IP/01/1044
Brussel, 20 juli 2001
Nieuw rapport van Commissie: EU-arbeidsmarkten veranderen in hoog
tempo. Hightech, hooggekwalificeerde vrouwen scoren het hoogst.
De Commissie heeft vandaag het rapport Werkgelegenheid in Europa 2001
uitgegeven. Dit jaarlijks rapport laat zien dat de Europese
arbeidsmarkten op alle fronten beter zijn gaan functioneren. Hightech,
hooggekwalificeerde vrouwen hebben de meeste nieuwe banen in de wacht
gesleept. Het rapport geeft een analyse van de belangrijkste trends en
een prognose voor de werkgelegenheid in de EU en de
kandidaat-lidstaten tegen de achtergrond van de nieuwe doelstellingen
voor werkgelegenheid die vastgelegd zijn op de Top van Lissabon en
Stockholm. Het rapport meldt echter ook dat sommige sectoren nog
steeds door één geslacht worden overheerst. Deze trend is zelfs in
snel groeiende hooggekwalificeerde, technische beroepen duidelijk
zichtbaar en wordt het zelfs nog erger in de traditionele beroepen. Er
zijn tekenen dat steeds strakkere werkritmes de werkkwaliteit
beïnvloeden.
Anna Diamantopoulou, commissaris Werkgelegenheid en sociale zaken zei:
"Dit rapport laat zien dat de Europese arbeidsmarkten in staat zijn
vlugge structurele veranderingen te ondergaan om een dynamischere
kenniseconomie te worden. En dat vrouwen kampioen zijn in
werkgelegenheidsschepping. Als de groei aanhoudt en de productmarkten
in de EU verder ontwikkelen, hebben we goede kansen het doel van
Lissabon, namelijk in 2010 de meest concurrerende en alomvattende
plaats ter wereld zijn om in te leven en te werken, te realiseren.
Zoals de Amerikanen zeggen: 'you ain't seen nuthin' yet'."
De belangrijkste punten in het rapport zijn:
* Arbeidsmarktprestaties zijn aanmerkelijk verbeterd in 2000. De
arbeidsmarkt steeg met 1,8% bovenop de 1,6% van 1999. Er werden
meer dan 3 miljoen banen gecreëerd en het werkgelegenheidscijfer
kwam op 63,3%, ten opzichte van 62,3% in 1999. Voor het derde
achtereenvolgende jaar zijn er meer voltijdse dan deeltijdse banen
gecreëerd in 2000. De voltijdse banen bedroegen ongeveer 70% van
de nieuwe banen, ten opzichte van 60% in 1999 en 54% in 1998.
* Vrouwen scoren het hoogst in het aantal nieuwe banen. Meer dan 1,6
miljoen van de 3 miljoen nieuwe banen werden door vrouwen bezet.

## Aangeleverde gegevens
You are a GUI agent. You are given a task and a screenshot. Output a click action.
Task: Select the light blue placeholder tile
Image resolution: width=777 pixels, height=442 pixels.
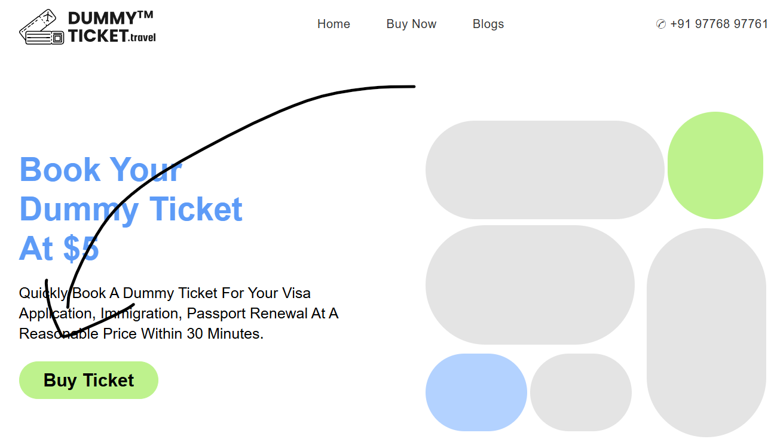pos(476,392)
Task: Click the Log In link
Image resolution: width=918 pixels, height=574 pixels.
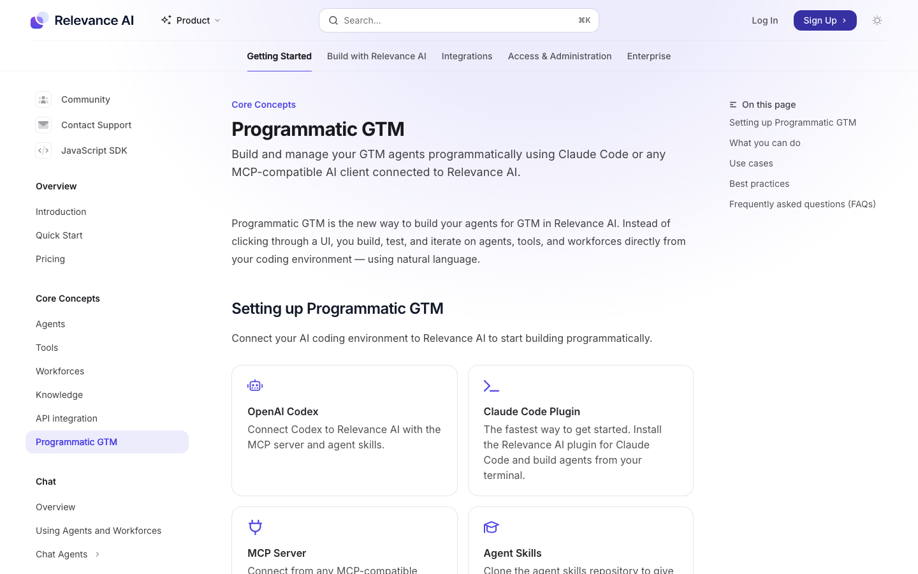Action: (765, 20)
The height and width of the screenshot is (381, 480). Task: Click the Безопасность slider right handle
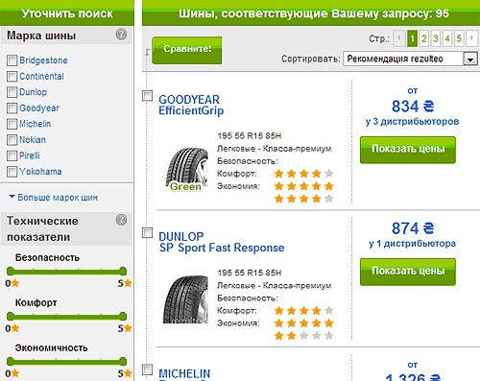pyautogui.click(x=123, y=272)
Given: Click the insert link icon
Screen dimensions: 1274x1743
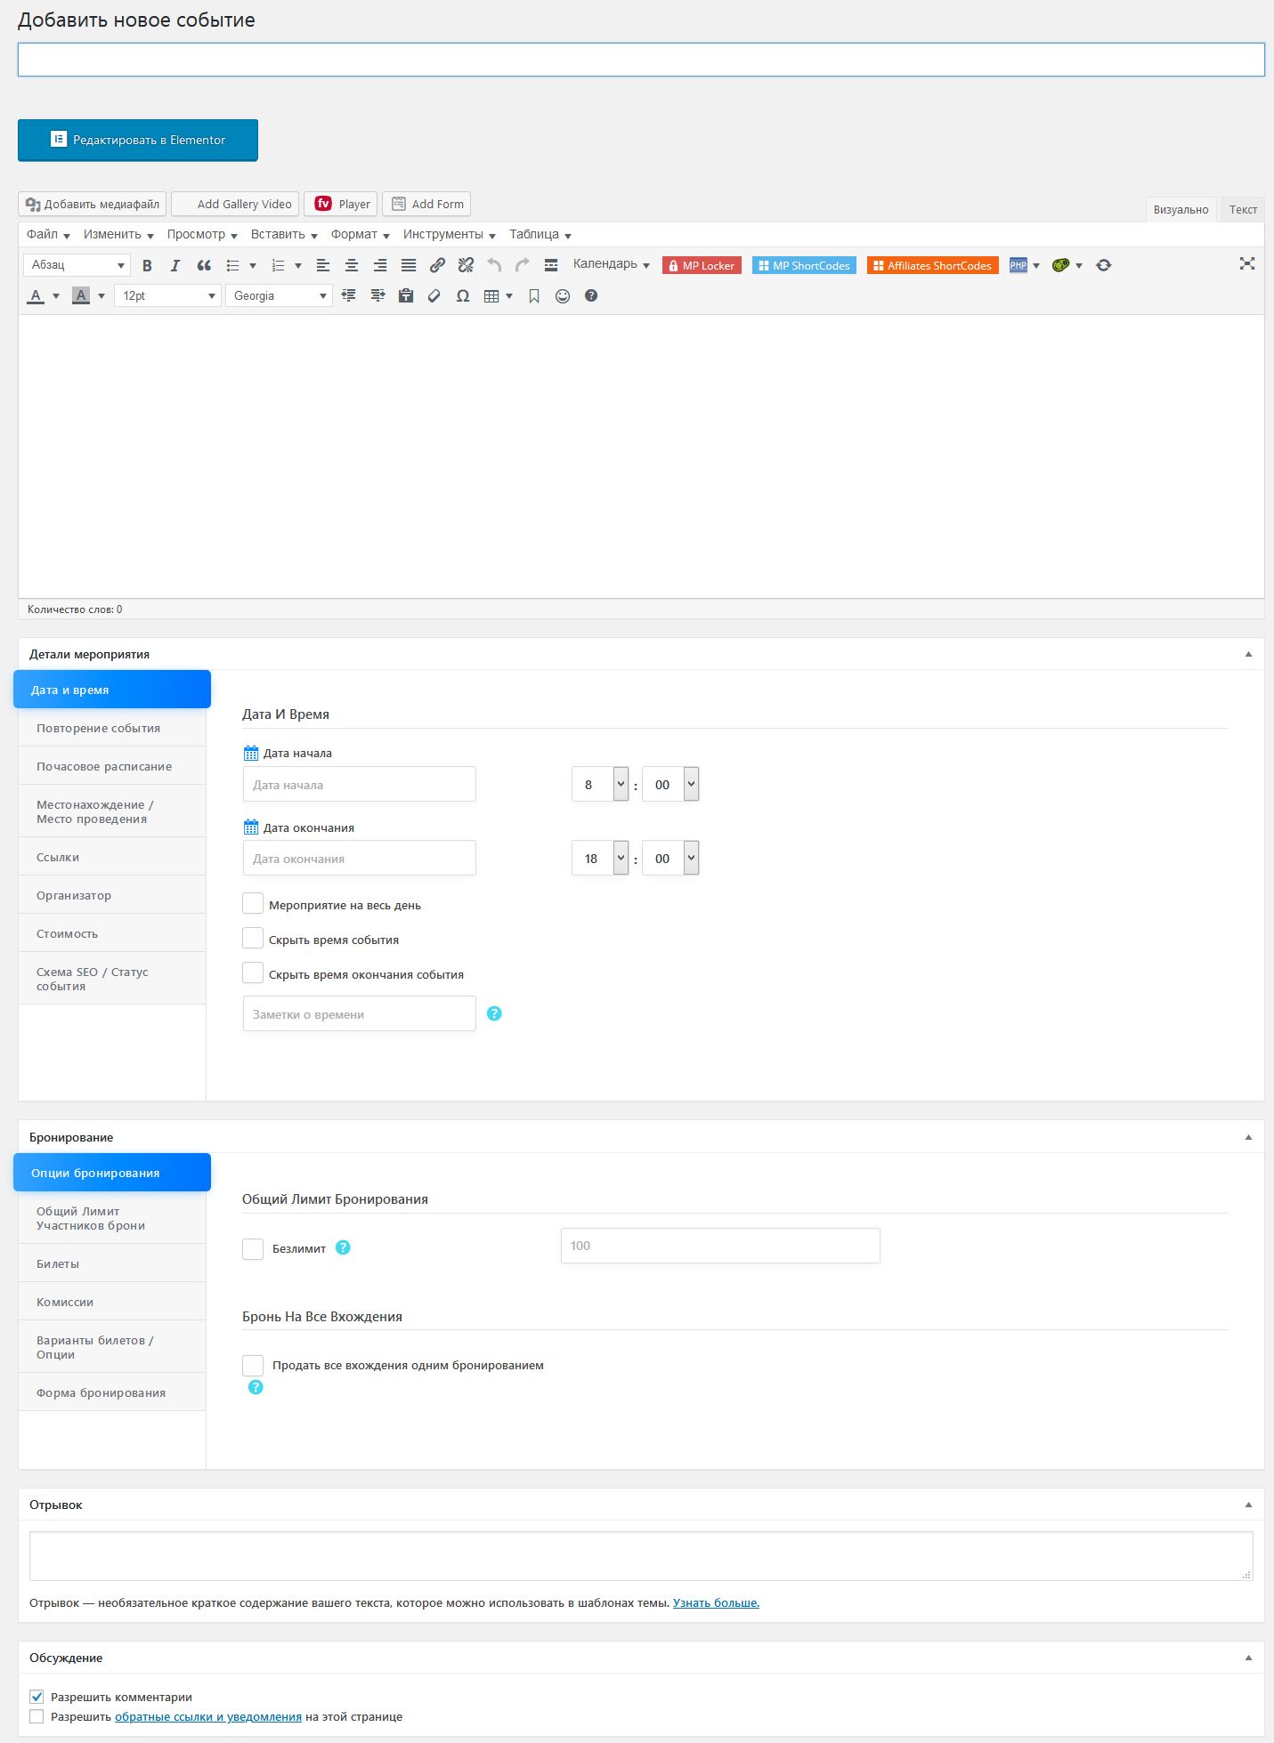Looking at the screenshot, I should click(437, 265).
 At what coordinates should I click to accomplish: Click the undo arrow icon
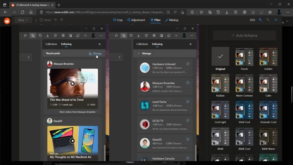(x=56, y=20)
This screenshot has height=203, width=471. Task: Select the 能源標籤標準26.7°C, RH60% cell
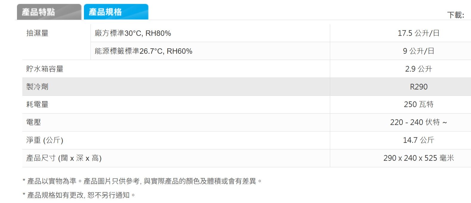144,51
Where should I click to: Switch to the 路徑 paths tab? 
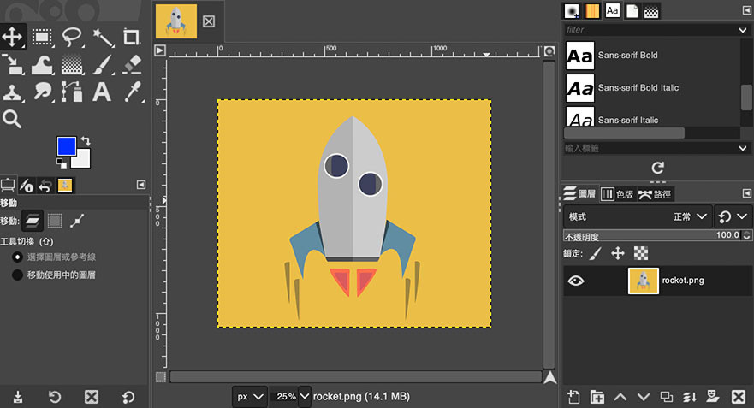656,194
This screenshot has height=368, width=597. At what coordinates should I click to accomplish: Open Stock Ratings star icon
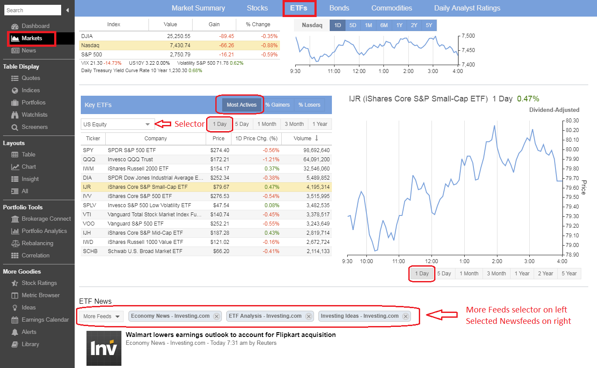(x=15, y=283)
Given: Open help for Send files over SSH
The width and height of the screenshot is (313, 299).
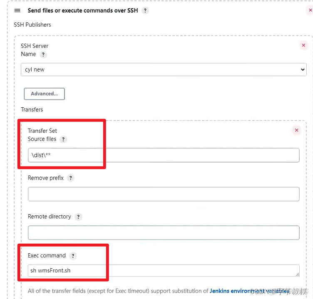Looking at the screenshot, I should [145, 10].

## Takenlijst
a) Hoe hoog was het werkgelegenheidscijfer in 2000 volgens het persbericht over het rapport Werkgelegenheid in Europa 2001?
b) Zet het persbericht over het rapport Werkgelegenheid in Europa 2001 voort na de laatste zin.

## Resultaten op volgorde
a) 63,3%

b)
Het werkgelegenheidscijfer voor vrouwen kwam op 54%, ten opzichte
van 52,8% in 1999. In de periode 1995-2000 is de genderkloof op
het gebied van de participatiegraad 2 procentpunten gedaald.
* In de hightech en kennisintensieve sectoren werden de meeste banen
gecreëerd. Deze sectoren hebben tussen 1995 en 2000 meer dan 60%
aan de totale werkgelegenheidsschepping bijgedragen. Maar niet
alleen voor hooggekwalificeerde werknemers: de
werkgelegenheidsgroei was ook sterker voor laag- en middelmatig
gekwalificeerde werknemers in hightech en kennisintensieve
sectoren.
* Werkloosheid daalde met meer dan 1,5 miljoen tot gemiddeld 8,2%.
Het jeugdwerkloosheidscijfer, 7,8%, is nu lager dan aan het begin
van het decennium. De langdurige werkloosheid bleef in bijna alle
lidstaten dalen tot 3,6% in 2000, ten opzichte van 4,1% een jaar
eerder. Het werkloosheidscijfer daalde voor zowel mannen als
vrouwen, en voor vrouwen kwam het voor het eerst in tien jaar
onder de 10%.
* Europeanen zijn in het algemeen tevreden met hun werk en hun
arbeidsomstandigheden. Bijna 80% van alle werknemers zegt in hoge
of zelfs zeer hoge mate tevreden te zijn met hun huidige baan,
tegenover 20% die zegt ontevreden te zijn.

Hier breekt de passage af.